● Приведённый отрывок:
◇ ◇ ◇ ◇ ◇ ◇ ◇

Re: Поиск и удаление дублирующих файлов

To: debian-russian@lists.debian.org
Subject: Re: Поиск и удаление дублирующих файлов
From: Serhiy Storchaka <storchaka@gmail.com>
Date: Sat, 19 Nov 2011 16:56:29 +0200
Message-id: <[🔎] ja8g33$aa0$1@dough.gmane.org>
In-reply-to: <[🔎] 20111119130757.GD11276@osdn.org.ua>
References: <[🔎] 20111105101336.6bab8fed@DOM-131> <[🔎] 87zkgaa2wl.fsf@violet.siamics.net> <[🔎] 20111106143109.GG22378@belkar.wrar.name> <[🔎] 20111119130757.GD11276@osdn.org.ua>

19.11.11 15:07, Michael Shigorin написав(ла):

On Sun, Nov 06, 2011 at 08:31:09PM +0600, Andrey Rahmatullin wrote:

Какие программы есть на эту тему?  Желательно, чтоб можно
было посмотреть список файлов-дубляжей и выборочно удалить
любой из них.

◇ ◇ ◇ ◇ ◇ ◇ ◇

● Задание A: Выпишите из отрывка переписки о поиске дублирующих файлов фрагмент от слов «On Sun, Nov» до слов «любой из них.» включительно.
● Задание B: Что, согласно отрывку переписки о поиске дублирующих файлов, желательно иметь возможность сделать в такой программе?

● Исходные данные:
◇ ◇ ◇ ◇ ◇ ◇ ◇

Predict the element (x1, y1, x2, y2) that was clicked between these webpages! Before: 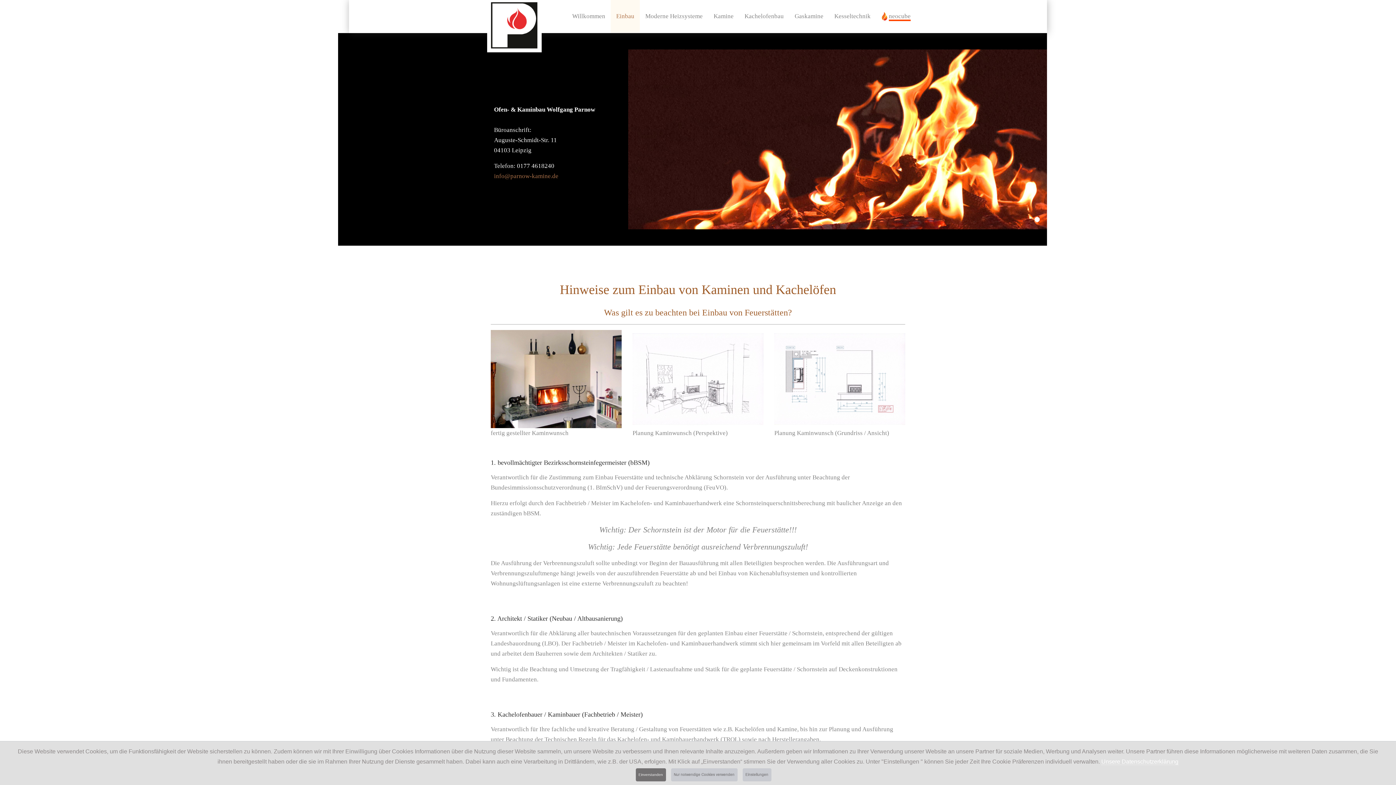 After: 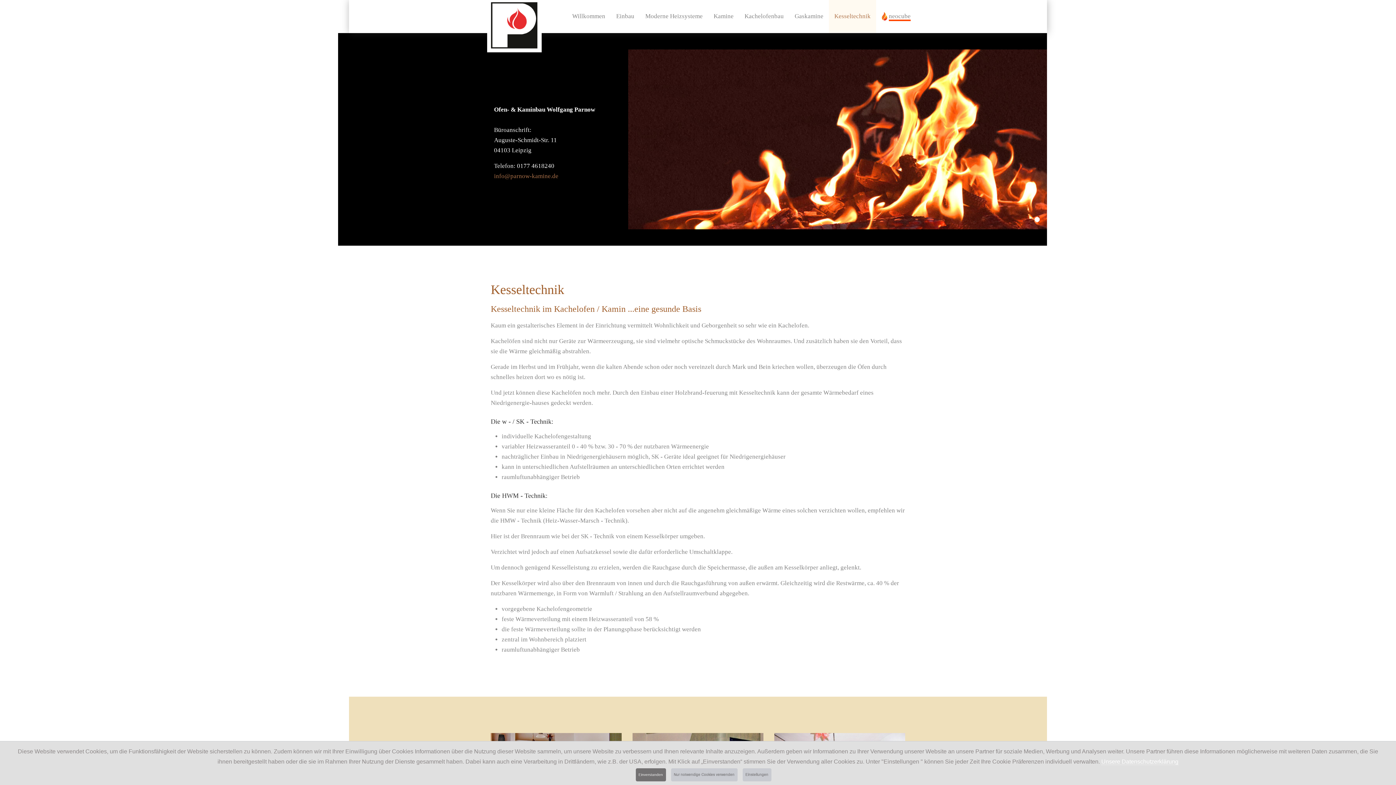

◇ ◇ ◇ ◇ ◇ ◇ ◇

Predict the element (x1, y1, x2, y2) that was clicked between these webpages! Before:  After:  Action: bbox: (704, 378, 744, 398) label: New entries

◇ ◇ ◇ ◇ ◇ ◇ ◇

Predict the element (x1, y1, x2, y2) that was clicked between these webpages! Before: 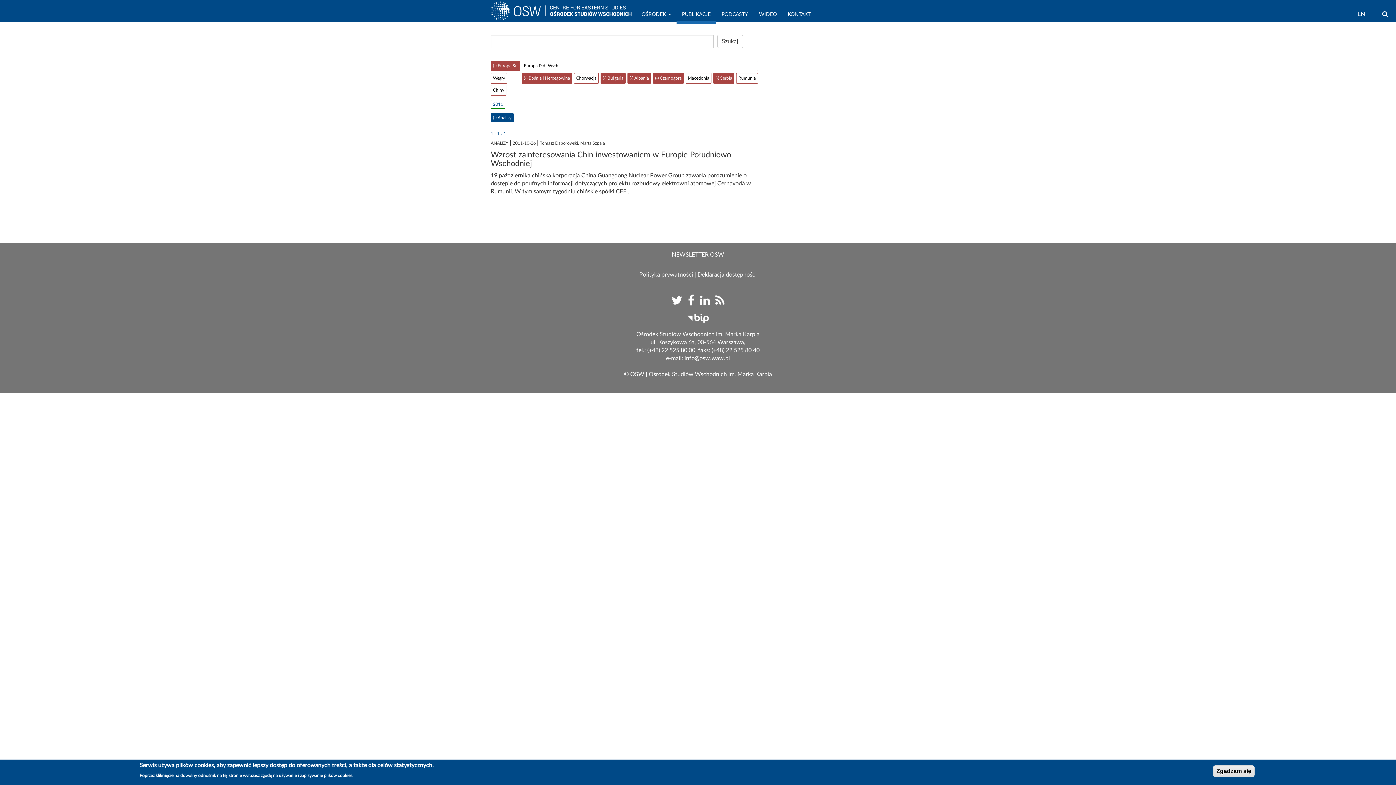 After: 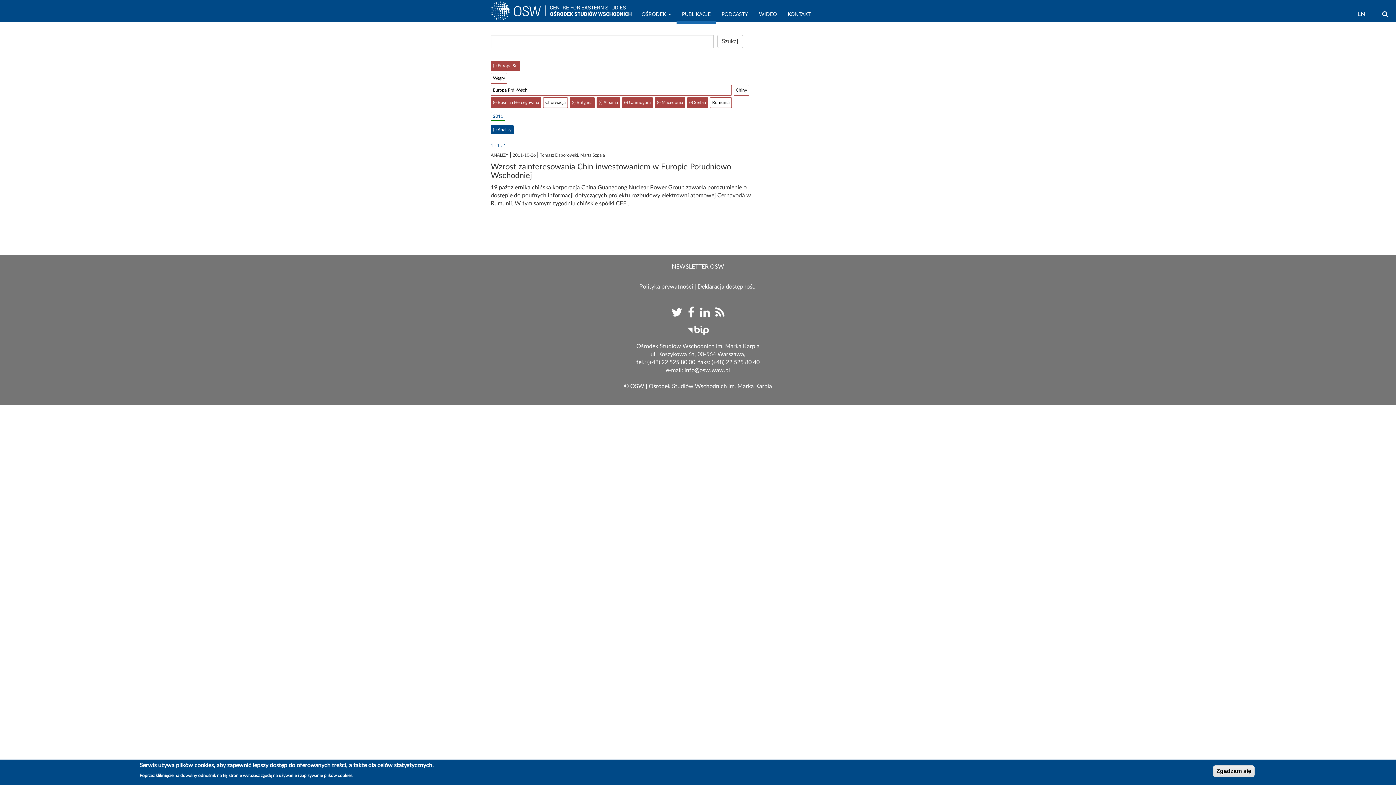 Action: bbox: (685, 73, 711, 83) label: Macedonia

◇ ◇ ◇ ◇ ◇ ◇ ◇

● Письменное решение A:
On Sun, Nov 06, 2011 at 08:31:09PM +0600, Andrey Rahmatullin wrote:

Какие программы есть на эту тему?  Желательно, чтоб можно
было посмотреть список файлов-дубляжей и выборочно удалить
любой из них.

● Письменное решение B: Посмотреть список файлов-дубляжей и выборочно удалить любой из них.